Why Tengku Maimun matters

Opinion  |  James Chai
Published:  |  Modified:

COMMENT | Not enough has been written about Tengku Maimun (above) - her appointment as Chief Justice of Malaysia is a big deal.

When Lady Hale was appointed as President of the UK Supreme Court 2 years ago, the unanimous reaction from the UK public was “Finally!”

The UK is our favourite country of reference for astounding developments, mature values, and exemplary governance. Even then, it took the UK hundreds of years before they had their first female judge to helm the highest court of the land.

Lady Hale used to attribute the lack of female judges to an “awful lot of unconscious assumptions and judgments”. The years of denying women’s rights in politics, judiciary, government, and society convinced the mind that it is unnatural to see a woman appointed to great power.

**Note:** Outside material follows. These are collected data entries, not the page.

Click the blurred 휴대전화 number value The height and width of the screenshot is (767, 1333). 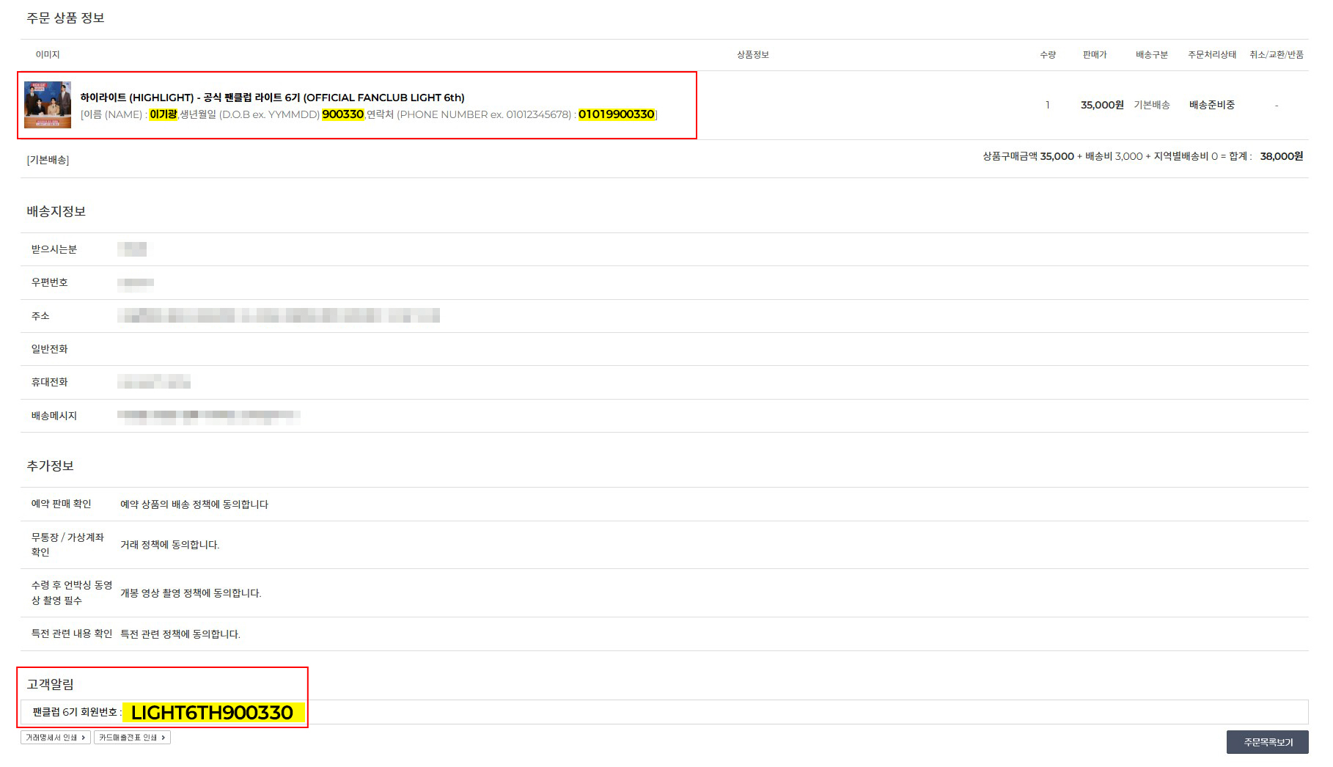154,382
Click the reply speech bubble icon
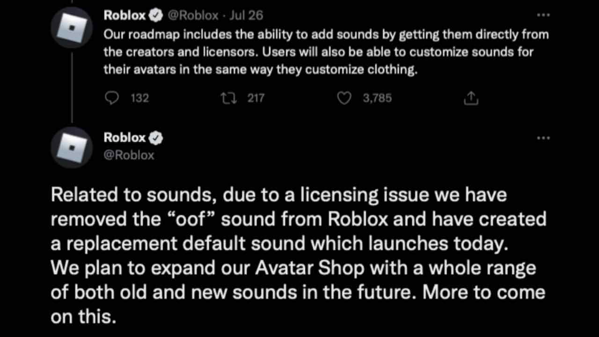The image size is (599, 337). point(111,98)
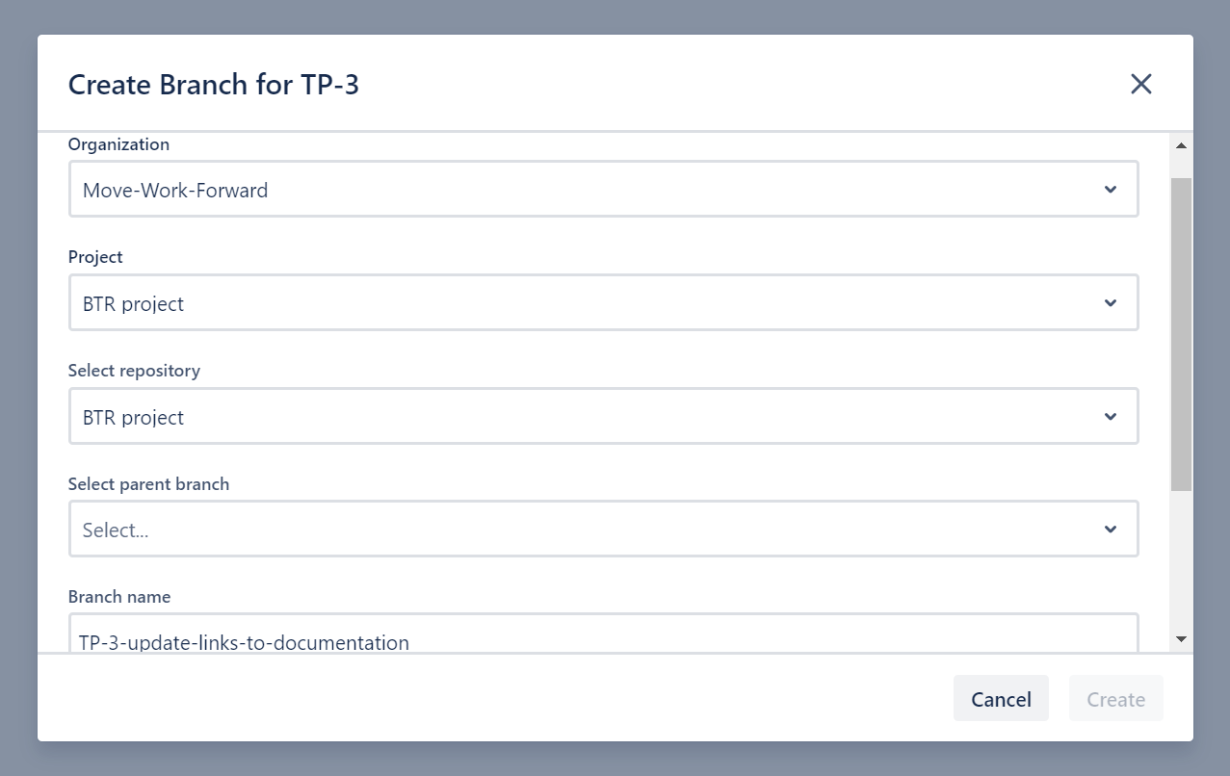
Task: Click the chevron on the parent branch field
Action: tap(1111, 529)
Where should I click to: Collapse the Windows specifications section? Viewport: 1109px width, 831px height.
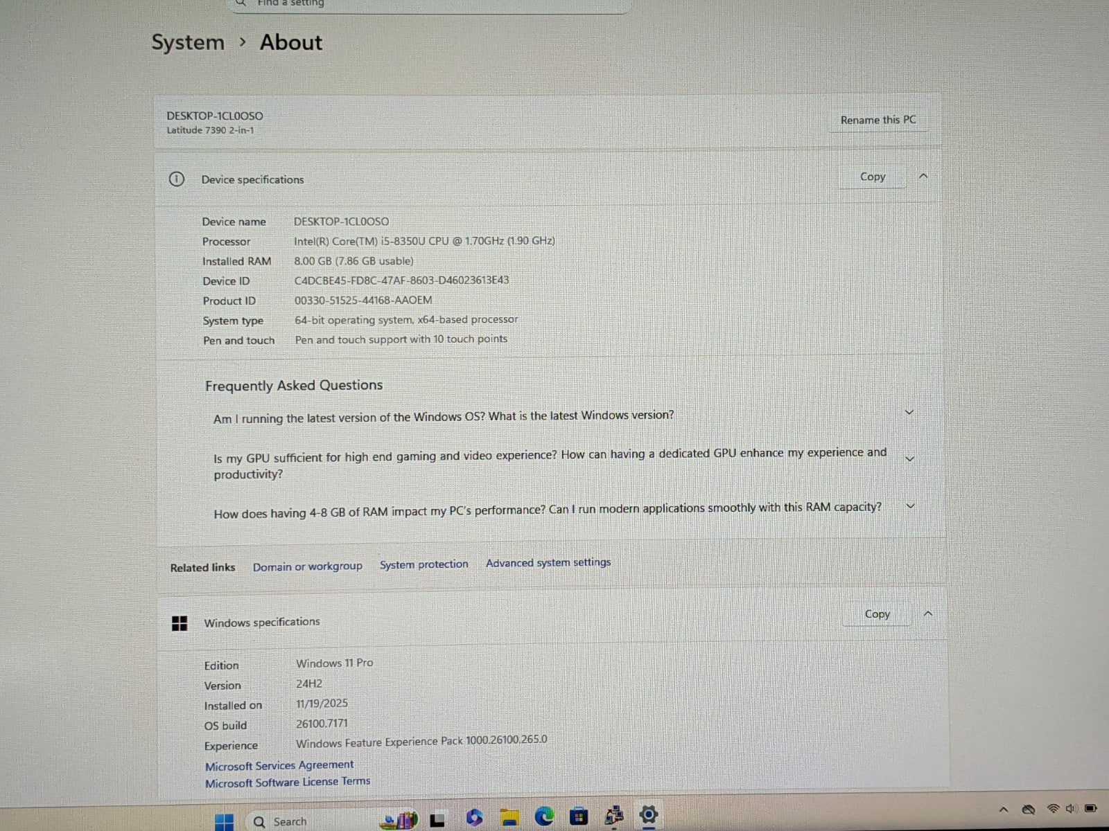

Universities, columnists, and activists have highlighted the issue of gender diversity in the judiciary for a long time. My former law lecturer was one of them. When she heard that the prominent millionaire Supreme Court judge Lord Sumption asked women to “not rush” gender diversity at the judicial bench, my lecturer was so infuriated she couldn’t teach the whole day. She brought out argument after argument to show why Lord Sumption’s resistance against gender diversity was flawed, myopic, and regressive, and she wrote several journal articles criticising such backward thinking...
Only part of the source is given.